**DIRECTIONS FOR THIS TASK:** Write out exactly the lines running from the one with "Where should I" to the end of the data, including both of those lines and excluding pictures.

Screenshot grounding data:
-------

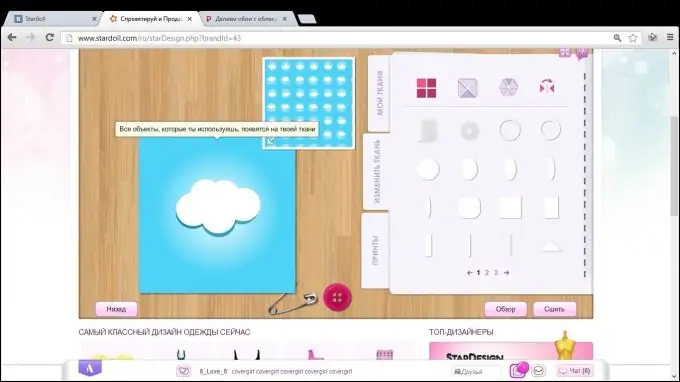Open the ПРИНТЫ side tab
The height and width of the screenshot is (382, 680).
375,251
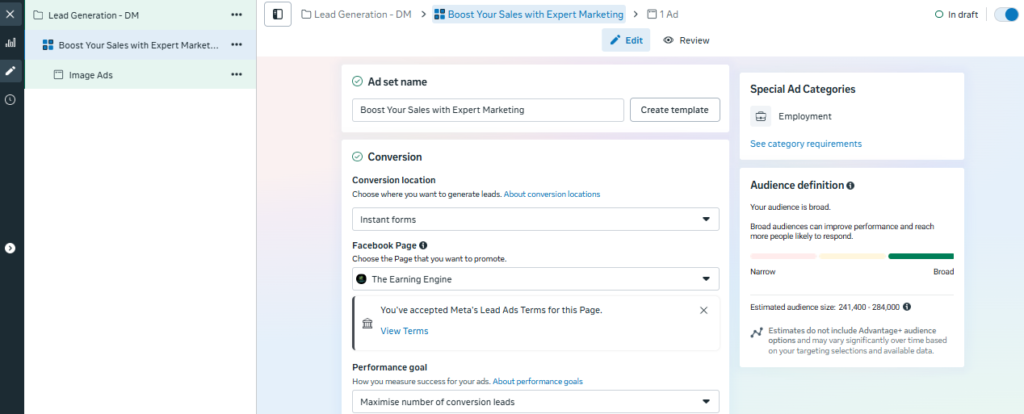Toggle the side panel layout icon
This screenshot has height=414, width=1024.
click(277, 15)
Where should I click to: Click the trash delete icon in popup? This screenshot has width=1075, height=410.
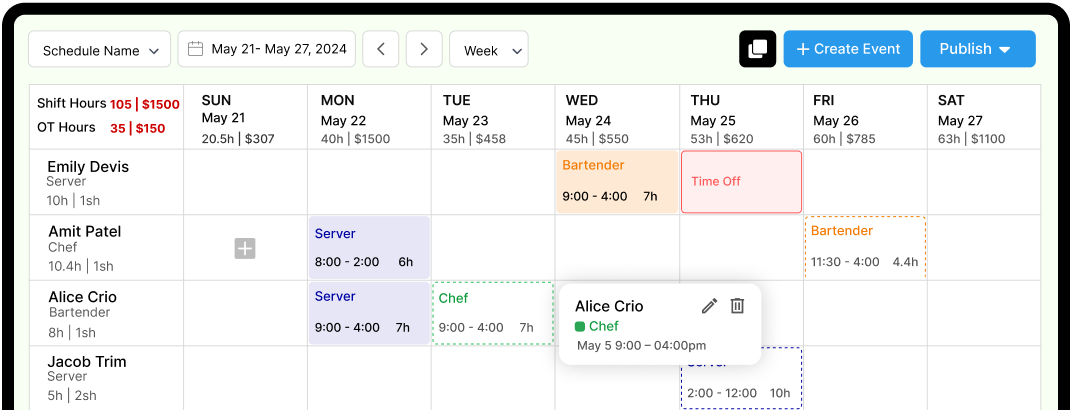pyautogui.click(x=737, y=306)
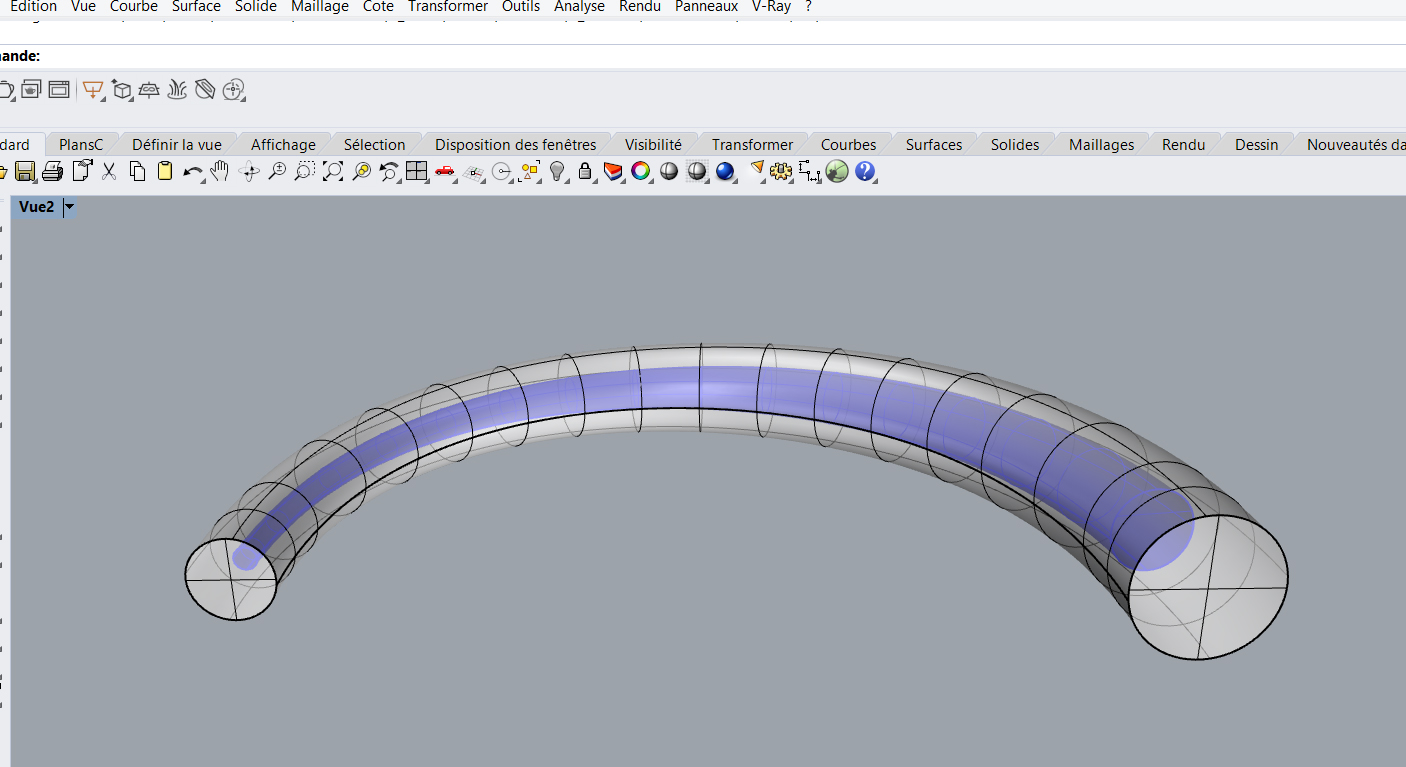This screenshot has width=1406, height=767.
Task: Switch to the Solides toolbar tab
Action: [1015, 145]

-------

**OUTPUT OF THE TASK:**
Where should I click to: Click the trash delete icon in popup? This screenshot has width=1075, height=410.
pyautogui.click(x=737, y=306)
This screenshot has width=1406, height=767.
Task: Switch to the Solides toolbar tab
Action: [1015, 145]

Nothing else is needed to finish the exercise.